The director of the first film and producer of the sequel, Shawn Levy, has a cameo as a hospital intern. Ben Falcone appears as a cinema customer who gets upset with Tom and Jimmy's quarrel.

==Soundtrack==
1. "I Wish" – Stevie Wonder
2. "Graduation Day Song" – Joseph L. Altruda
3. "Mexicali Mondays" – Christopher Lightbody and Robert Steinmiller
4. "What If" – Gina Rene
5. "Martini Lounge" – David Sparkman
6. "Drinks on the House" – Daniel May
7. "Big Sky Lullaby" – Daniel May
8. "Someday" – Sugar Ray
9. "Express Yourself" – Jason Mraz
10. "Michael Finnegan" – Traditional
11. "Will the Circle Be Unbroken?" – Traditional
12. "Why Can't We Be Friends" – War
13. "Die Walküre" – Richard Wagner
14. "Wooly Bully" – Sam the Sham and the Pharaohs
15. "Mallin" – Tree Adams
16. "Under Pressure" – Queen and David Bowie
17. "Music from Ice Age" – David Newman
18. "Holiday" – Madonna
19. "Sunday Morning" (acoustic version) – Maroon 5
20. "Bridal Chorus" – Richard Wagner

==Reception==
===Critical response===
 Metacritic, which uses a weighted average, assigned the a score of 34 out of 100, based on 24 critics, indicating "generally unfavorable" reviews. Audiences polled by CinemaScore gave the film an average grade of "A−" on an A+ to F scale, the same grade as the first film.

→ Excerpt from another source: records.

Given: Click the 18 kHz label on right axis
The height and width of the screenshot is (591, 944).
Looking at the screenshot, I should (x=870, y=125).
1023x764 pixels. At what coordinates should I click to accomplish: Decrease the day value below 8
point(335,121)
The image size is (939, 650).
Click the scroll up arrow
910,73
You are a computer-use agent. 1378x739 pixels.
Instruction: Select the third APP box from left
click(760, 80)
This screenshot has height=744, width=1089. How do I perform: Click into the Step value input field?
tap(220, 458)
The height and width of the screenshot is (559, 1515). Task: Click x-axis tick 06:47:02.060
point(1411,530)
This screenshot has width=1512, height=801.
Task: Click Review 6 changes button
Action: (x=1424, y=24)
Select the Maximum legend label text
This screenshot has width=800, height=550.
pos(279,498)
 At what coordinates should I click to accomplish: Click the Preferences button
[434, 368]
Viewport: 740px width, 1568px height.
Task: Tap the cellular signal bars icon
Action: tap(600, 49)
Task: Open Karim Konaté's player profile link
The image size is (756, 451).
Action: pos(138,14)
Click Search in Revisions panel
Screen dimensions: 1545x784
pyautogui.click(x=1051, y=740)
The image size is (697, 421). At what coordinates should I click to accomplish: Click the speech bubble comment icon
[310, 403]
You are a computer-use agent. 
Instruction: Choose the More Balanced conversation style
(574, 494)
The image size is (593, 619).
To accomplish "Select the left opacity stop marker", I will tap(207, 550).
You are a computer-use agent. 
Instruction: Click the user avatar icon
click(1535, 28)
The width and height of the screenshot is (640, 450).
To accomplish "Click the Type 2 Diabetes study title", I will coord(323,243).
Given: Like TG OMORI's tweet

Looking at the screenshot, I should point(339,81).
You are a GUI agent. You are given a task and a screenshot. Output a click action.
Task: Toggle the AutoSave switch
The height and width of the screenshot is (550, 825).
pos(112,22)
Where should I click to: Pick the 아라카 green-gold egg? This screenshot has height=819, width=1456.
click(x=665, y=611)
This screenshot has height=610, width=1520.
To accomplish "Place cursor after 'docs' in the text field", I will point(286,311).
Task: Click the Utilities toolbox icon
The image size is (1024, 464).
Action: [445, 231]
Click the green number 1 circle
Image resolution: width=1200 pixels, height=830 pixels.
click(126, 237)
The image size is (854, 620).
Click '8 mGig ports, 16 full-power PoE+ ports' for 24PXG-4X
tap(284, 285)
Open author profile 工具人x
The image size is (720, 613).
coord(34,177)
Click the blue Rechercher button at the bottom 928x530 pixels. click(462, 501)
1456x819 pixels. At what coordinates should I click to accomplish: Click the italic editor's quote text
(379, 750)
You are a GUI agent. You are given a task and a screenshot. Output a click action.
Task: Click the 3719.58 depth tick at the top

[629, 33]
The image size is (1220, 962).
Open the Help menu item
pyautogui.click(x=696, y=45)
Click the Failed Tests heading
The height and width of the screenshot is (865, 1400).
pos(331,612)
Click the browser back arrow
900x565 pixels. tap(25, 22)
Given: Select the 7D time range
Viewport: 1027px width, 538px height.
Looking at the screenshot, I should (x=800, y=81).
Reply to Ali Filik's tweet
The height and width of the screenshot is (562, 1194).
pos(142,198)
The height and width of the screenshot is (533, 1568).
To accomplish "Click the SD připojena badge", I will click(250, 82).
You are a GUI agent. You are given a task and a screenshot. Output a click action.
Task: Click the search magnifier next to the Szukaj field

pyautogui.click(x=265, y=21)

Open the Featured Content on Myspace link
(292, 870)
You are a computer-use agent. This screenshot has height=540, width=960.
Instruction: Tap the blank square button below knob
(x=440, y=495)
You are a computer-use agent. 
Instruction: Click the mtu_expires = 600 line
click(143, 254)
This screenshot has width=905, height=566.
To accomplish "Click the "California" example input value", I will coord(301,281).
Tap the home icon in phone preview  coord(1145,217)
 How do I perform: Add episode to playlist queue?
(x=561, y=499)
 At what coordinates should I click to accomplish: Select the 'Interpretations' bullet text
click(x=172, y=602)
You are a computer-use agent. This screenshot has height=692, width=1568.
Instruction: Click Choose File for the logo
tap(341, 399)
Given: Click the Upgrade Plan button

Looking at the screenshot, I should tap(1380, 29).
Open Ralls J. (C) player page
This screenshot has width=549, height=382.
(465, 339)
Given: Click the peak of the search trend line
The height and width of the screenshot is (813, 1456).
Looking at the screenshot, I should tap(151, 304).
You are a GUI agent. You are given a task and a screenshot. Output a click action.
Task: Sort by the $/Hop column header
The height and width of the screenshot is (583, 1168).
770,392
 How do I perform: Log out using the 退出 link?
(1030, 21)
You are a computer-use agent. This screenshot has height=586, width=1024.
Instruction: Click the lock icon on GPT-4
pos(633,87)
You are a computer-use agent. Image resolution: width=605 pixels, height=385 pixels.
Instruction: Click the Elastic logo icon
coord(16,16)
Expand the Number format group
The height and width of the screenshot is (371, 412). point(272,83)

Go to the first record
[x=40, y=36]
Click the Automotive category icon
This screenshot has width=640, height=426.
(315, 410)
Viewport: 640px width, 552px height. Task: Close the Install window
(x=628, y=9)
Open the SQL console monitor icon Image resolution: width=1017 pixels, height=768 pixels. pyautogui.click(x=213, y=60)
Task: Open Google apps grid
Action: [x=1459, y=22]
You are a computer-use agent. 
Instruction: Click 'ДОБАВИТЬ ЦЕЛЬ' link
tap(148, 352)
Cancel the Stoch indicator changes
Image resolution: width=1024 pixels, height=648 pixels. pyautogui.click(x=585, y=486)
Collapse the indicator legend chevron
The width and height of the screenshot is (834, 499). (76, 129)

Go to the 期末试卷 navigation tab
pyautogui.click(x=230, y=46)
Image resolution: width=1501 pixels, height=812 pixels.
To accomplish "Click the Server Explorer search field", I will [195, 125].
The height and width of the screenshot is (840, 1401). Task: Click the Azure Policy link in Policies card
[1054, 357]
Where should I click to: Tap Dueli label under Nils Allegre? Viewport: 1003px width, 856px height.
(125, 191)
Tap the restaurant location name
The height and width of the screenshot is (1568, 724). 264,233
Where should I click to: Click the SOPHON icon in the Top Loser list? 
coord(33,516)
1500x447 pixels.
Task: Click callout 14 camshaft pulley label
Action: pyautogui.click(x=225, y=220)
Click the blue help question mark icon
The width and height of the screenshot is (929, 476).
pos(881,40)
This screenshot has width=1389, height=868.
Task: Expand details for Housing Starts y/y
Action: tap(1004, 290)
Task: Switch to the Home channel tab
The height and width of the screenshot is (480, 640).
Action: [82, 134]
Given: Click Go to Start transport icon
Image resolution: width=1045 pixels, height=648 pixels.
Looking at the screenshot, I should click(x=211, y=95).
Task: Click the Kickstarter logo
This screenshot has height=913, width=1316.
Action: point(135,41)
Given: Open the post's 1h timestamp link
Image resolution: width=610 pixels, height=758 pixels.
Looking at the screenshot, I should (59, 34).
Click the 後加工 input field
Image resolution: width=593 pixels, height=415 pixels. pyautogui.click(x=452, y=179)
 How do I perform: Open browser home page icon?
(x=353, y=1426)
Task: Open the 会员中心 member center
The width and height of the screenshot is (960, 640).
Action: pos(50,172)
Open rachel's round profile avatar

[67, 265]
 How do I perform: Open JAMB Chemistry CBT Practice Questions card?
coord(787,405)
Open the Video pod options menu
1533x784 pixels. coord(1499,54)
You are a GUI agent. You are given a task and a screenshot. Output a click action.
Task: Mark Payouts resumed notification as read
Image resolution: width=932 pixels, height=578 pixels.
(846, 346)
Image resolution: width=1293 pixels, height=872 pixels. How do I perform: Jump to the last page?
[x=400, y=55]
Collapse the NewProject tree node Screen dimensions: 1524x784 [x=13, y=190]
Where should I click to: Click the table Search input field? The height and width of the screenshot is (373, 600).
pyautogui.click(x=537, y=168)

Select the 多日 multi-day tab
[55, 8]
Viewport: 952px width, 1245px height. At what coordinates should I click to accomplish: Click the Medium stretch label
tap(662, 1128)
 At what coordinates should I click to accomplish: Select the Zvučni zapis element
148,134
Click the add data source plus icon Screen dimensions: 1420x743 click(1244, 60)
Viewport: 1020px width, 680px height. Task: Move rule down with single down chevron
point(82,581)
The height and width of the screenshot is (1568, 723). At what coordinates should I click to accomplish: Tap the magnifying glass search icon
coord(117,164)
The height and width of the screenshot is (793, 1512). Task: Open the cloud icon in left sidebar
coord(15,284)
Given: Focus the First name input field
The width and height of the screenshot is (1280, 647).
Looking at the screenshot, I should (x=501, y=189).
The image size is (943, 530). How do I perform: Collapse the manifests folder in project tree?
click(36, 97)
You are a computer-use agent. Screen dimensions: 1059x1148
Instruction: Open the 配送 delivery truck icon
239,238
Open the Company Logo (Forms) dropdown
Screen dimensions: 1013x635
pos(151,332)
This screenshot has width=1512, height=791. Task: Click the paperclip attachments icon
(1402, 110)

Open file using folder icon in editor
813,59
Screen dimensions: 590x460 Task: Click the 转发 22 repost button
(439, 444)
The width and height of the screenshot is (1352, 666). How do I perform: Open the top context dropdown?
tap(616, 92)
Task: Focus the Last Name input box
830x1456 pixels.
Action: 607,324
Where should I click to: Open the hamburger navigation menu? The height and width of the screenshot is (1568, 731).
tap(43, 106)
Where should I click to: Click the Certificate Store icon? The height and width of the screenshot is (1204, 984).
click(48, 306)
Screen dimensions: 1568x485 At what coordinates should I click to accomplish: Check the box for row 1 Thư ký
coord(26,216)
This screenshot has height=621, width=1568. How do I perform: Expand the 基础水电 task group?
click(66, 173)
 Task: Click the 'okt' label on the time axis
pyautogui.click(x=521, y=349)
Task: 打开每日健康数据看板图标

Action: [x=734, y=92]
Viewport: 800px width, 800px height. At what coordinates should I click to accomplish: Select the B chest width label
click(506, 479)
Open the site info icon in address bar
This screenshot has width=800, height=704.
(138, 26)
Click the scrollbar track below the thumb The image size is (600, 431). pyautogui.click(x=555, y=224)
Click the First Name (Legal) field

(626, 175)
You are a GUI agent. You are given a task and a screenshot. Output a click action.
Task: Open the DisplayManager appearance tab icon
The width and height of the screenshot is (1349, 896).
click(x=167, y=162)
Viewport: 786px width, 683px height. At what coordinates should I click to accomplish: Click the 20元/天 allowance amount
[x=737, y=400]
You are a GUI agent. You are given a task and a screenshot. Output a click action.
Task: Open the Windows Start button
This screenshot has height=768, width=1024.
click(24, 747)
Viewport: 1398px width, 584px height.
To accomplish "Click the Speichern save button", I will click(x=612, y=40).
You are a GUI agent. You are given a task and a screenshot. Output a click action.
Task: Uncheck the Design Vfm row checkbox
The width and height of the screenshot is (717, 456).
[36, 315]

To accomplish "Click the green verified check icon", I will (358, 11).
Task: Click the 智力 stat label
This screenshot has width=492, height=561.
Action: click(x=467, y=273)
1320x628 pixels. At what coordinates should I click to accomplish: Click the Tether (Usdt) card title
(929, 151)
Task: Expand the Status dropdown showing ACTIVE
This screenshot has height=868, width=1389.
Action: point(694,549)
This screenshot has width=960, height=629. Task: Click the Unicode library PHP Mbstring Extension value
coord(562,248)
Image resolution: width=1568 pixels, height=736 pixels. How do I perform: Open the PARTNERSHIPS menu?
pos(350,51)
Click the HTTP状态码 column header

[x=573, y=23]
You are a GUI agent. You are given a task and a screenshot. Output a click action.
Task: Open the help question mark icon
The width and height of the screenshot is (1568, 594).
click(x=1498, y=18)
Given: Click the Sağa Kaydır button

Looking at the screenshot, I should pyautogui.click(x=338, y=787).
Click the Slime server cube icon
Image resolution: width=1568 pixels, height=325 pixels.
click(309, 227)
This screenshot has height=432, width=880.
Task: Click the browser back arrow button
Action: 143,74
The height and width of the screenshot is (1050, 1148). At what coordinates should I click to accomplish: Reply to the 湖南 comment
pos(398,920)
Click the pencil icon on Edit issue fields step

Chicago Sun-Times critic Roger Ebert, gave the film one of its rare positive reviews, awarding it 3 out of 4 stars and stating "As I watched this sequel, a certain good feeling began to make itself known. Yes, the movie is unnecessary. However, it is unnecessary at a higher level of warmth and humor than the recent remake Yours, Mine, and Ours." Ebert also highly praised Alyson Stoner's performance, favorably comparing the then-twelve-year-old actress to Reese Witherspoon.

Calling the overall film "bland", Varietys Justin Chang agreed with Ebert on Stoner, calling her "an endearingly vulnerable standout" and deeming her subplot to be "the most engaging" in it. Chang was also kind to Steve Martin, Bonnie Hunt, and Eugene Levy, deeming the veteran actors did the best with what was given to them. Marrit Ingman of the Austin Chronicle conceded that it had a good message, and agreed that Hunt was "marvelous and down-to-earth" but ultimately felt that "the rest of the movie is as funny as mildew", found that "the product placement is particularly egregious" and thought that Hilary Duff looked "as tanned and raw as buffalo jerky". Andrea Gronvall was also horrified by Duff's appearance while writing for the Chicago Reader, calling her "haggard" and "flat-out scary", and overall felt that there was "a discernible lack of enthusiasm from almost everyone involved", however singling out Carmen Electra for being "the most winning performer of the bunch".

The film received two Razzie Award nominations, including Worst Actress (Hilary Duff) and Worst Supporting Actor (Eugene Levy).

===Box office===
The film grossed $9,309,387 on its opening weekend, finishing in 4th place at the box office behind King Kong, The Chronicles of Narnia: The Lion, the Witch and the Wardrobe, and Fun with Dick and Jane. By the end of its run, Cheaper by the Dozen 2 grossed $82,571,173 domestically and $46,610,657 internationally, totaling $129,181,830 worldwide. It is one of only twelve feature films to be released in over 3,000 theaters and still improves on its box office performance in its second weekend, increasing 55.6% from $9,309,387 to $14,486,519.

==Home media==
Cheaper by the Dozen 2 was released on DVD on May 23, 2006, by 20th Century Fox Home Entertainment. The film was also released on Blu-ray on January 5, 2010. The DVD is two-sided and side B features previews of Flicka and Aquamarine. Other DVD extras include an audio commentary with director Adam Shankman, behind-the-scenes featurettes, and theatrical trailers.